(Saved data entries)
* * * * *

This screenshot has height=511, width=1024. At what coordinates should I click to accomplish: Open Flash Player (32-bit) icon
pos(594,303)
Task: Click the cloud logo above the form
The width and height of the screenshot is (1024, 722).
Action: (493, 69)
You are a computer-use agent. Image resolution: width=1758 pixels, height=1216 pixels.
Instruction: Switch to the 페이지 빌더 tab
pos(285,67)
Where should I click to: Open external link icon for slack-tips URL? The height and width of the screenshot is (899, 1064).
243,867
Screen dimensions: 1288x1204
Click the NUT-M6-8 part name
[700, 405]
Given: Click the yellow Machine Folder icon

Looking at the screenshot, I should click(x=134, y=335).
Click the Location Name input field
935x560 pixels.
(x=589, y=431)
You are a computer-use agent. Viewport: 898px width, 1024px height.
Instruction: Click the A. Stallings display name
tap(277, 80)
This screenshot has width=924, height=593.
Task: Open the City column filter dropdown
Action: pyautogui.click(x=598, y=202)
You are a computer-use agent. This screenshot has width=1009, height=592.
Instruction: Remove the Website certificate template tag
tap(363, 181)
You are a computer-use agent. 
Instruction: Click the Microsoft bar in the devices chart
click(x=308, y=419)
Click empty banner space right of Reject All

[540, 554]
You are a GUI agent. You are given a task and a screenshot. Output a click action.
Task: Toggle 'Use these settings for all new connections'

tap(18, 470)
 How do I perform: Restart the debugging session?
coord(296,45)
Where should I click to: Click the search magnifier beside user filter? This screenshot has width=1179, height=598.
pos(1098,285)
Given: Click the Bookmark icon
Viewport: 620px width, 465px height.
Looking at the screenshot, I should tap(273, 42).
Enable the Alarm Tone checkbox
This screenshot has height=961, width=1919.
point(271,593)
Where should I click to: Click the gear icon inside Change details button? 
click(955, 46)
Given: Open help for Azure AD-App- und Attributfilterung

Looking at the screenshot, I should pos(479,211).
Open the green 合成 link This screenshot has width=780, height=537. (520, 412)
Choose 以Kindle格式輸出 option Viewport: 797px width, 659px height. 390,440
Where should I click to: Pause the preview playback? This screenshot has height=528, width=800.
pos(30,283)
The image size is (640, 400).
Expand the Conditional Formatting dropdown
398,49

* * * * *

What is expected:
Look through the entries above; copy every line holding the string "computer".

Response to this exercise:
You are a computer-use agent. Image resolution: width=1758 pixels, height=1216 pixels.
You are a computer-use agent. Viewport: 898px width, 1024px height.
You are a computer-use agent. This screenshot has width=1009, height=592.
You are a computer-use agent. 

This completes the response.